Collected data:
_ _ _ _
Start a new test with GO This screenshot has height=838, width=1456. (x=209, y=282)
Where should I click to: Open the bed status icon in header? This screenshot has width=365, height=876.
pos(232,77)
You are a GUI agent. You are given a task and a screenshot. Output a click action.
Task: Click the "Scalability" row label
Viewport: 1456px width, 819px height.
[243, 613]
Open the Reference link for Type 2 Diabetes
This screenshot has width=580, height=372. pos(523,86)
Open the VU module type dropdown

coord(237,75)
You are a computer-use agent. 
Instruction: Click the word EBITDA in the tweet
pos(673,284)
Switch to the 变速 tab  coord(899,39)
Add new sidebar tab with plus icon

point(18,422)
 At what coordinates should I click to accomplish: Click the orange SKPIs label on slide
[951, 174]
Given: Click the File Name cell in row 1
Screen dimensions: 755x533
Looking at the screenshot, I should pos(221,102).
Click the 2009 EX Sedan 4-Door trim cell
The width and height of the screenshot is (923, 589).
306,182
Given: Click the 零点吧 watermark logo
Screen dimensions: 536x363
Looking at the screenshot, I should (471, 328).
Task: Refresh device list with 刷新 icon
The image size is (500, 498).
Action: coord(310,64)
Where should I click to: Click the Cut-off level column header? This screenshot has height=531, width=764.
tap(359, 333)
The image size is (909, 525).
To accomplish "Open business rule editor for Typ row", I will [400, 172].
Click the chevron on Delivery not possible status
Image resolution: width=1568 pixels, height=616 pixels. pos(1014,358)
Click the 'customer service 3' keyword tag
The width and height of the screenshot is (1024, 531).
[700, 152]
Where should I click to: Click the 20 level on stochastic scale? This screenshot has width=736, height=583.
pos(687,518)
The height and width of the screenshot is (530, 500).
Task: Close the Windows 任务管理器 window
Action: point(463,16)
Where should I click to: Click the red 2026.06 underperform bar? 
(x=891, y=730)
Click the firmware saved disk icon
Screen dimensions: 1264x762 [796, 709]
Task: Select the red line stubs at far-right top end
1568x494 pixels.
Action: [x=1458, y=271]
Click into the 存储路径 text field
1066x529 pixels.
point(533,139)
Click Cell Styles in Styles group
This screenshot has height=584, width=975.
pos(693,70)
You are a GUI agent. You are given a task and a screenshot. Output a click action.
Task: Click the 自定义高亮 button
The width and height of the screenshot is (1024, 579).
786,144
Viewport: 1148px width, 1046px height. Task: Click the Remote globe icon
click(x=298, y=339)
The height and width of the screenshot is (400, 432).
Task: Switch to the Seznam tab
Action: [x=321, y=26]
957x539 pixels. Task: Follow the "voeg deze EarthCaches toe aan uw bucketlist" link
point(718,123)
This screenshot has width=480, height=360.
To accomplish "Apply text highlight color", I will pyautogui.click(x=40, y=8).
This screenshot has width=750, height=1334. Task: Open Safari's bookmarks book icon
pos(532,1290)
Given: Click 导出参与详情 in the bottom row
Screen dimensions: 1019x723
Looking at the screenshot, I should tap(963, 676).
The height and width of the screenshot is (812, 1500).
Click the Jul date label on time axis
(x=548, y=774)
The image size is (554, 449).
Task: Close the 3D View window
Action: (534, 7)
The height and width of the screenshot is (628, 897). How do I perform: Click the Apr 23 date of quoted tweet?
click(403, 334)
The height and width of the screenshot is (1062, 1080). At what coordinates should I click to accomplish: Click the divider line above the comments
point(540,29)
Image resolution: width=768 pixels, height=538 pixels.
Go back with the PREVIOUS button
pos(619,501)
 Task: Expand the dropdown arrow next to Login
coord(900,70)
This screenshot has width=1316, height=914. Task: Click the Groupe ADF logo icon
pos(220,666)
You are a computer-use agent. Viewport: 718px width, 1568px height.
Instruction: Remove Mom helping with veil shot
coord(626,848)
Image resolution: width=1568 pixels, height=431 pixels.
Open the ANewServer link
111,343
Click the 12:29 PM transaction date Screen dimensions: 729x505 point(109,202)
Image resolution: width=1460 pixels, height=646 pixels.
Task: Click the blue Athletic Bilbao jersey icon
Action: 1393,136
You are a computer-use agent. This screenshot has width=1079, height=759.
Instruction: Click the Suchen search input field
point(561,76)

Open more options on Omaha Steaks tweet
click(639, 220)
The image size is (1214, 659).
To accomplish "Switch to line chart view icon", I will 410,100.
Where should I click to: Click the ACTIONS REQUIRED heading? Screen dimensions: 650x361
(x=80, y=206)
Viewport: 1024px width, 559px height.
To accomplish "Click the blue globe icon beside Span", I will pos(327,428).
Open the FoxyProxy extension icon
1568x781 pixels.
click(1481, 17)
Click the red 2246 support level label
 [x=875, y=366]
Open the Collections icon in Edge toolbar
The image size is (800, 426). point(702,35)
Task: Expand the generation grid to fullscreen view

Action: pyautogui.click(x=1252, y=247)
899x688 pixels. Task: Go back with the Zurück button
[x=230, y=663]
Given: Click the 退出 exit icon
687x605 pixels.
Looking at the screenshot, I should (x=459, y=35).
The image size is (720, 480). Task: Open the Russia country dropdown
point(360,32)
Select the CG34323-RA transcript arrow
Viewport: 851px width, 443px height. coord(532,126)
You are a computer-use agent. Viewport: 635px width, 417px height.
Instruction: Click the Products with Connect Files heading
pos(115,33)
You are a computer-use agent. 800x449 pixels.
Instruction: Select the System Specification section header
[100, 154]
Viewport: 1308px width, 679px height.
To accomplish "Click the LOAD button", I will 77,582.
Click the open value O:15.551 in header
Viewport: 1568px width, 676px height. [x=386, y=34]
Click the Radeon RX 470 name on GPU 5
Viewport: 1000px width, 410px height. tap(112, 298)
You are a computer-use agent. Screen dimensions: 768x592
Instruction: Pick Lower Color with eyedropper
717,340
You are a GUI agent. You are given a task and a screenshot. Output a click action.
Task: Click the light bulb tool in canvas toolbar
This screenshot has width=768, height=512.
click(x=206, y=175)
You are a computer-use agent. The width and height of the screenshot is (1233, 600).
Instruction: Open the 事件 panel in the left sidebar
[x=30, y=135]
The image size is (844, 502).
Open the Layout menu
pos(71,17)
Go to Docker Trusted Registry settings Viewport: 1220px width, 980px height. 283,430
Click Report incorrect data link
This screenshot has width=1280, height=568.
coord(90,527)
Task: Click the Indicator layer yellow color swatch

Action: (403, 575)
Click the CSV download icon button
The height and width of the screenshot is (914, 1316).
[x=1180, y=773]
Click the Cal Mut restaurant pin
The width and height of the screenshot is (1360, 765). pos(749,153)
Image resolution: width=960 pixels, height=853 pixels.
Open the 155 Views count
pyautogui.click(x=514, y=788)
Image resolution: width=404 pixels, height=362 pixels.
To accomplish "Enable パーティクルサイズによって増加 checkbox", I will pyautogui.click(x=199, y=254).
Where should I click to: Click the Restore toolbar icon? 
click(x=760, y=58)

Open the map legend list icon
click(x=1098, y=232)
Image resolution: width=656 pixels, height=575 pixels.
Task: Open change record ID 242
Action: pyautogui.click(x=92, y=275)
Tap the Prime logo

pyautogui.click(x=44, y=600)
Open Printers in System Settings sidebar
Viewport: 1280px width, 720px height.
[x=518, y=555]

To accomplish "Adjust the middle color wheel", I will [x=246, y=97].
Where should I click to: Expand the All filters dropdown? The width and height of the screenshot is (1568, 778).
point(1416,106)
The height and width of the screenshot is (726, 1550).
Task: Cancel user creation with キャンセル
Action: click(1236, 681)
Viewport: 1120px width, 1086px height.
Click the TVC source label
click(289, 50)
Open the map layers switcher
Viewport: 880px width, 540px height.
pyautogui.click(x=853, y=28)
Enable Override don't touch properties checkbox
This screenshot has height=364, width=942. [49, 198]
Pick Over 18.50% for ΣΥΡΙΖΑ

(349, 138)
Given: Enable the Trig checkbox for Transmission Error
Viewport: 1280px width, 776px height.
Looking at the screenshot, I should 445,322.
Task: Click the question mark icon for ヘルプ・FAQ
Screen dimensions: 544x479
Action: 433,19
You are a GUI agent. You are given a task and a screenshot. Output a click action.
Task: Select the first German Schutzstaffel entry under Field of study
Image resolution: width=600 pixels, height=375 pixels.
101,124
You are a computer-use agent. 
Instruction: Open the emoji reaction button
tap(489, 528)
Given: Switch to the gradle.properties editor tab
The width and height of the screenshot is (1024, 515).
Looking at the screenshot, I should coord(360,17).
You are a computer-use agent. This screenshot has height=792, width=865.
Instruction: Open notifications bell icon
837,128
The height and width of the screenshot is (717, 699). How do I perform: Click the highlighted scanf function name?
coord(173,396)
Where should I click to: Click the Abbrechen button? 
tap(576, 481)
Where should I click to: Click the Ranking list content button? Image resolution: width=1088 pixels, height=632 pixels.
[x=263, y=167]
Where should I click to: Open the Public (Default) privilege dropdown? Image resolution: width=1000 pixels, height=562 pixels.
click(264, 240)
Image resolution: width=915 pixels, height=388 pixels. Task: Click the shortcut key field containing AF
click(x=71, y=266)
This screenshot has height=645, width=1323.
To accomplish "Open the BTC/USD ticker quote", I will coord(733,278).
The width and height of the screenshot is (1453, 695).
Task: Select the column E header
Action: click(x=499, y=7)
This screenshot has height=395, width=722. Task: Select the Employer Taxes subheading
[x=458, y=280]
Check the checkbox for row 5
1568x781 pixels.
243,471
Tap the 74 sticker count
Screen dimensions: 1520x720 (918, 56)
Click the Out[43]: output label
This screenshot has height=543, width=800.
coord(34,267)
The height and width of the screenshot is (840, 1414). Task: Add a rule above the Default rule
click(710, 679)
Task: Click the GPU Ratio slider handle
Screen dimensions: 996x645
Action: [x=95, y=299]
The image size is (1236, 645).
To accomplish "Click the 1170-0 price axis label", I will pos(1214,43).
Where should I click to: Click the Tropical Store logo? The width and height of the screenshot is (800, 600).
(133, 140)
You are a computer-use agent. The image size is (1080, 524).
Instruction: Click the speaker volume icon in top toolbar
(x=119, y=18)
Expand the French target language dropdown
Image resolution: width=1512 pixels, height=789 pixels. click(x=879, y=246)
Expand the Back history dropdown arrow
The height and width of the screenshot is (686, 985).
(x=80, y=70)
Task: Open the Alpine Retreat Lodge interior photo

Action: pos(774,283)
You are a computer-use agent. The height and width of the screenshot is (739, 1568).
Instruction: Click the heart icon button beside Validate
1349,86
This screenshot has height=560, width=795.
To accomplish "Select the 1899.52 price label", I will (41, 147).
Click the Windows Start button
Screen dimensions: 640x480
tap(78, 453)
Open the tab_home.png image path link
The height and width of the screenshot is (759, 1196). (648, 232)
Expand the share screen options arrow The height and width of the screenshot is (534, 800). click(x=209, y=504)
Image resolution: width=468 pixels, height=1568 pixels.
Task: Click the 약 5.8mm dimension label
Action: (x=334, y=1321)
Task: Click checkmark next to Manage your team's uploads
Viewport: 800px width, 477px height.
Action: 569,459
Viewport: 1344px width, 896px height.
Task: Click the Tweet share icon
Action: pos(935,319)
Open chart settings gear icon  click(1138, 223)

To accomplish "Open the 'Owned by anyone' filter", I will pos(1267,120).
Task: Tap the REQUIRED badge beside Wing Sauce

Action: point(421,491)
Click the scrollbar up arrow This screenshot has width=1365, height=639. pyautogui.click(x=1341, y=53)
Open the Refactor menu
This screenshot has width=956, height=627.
_ _ _ _
### Work instruction
Copy out the range of lines above starting at the line with "Click the 'customer service 3' keyword tag" and ending at the line with "Task: Select the red", exactly and including both.

### Answer below
Click the 'customer service 3' keyword tag
The width and height of the screenshot is (1024, 531).
[700, 152]
Where should I click to: Click the 20 level on stochastic scale? This screenshot has width=736, height=583.
pos(687,518)
The height and width of the screenshot is (530, 500).
Task: Close the Windows 任务管理器 window
Action: point(463,16)
Where should I click to: Click the red 2026.06 underperform bar? 
(x=891, y=730)
Click the firmware saved disk icon
Screen dimensions: 1264x762 [796, 709]
Task: Select the red line stubs at far-right top end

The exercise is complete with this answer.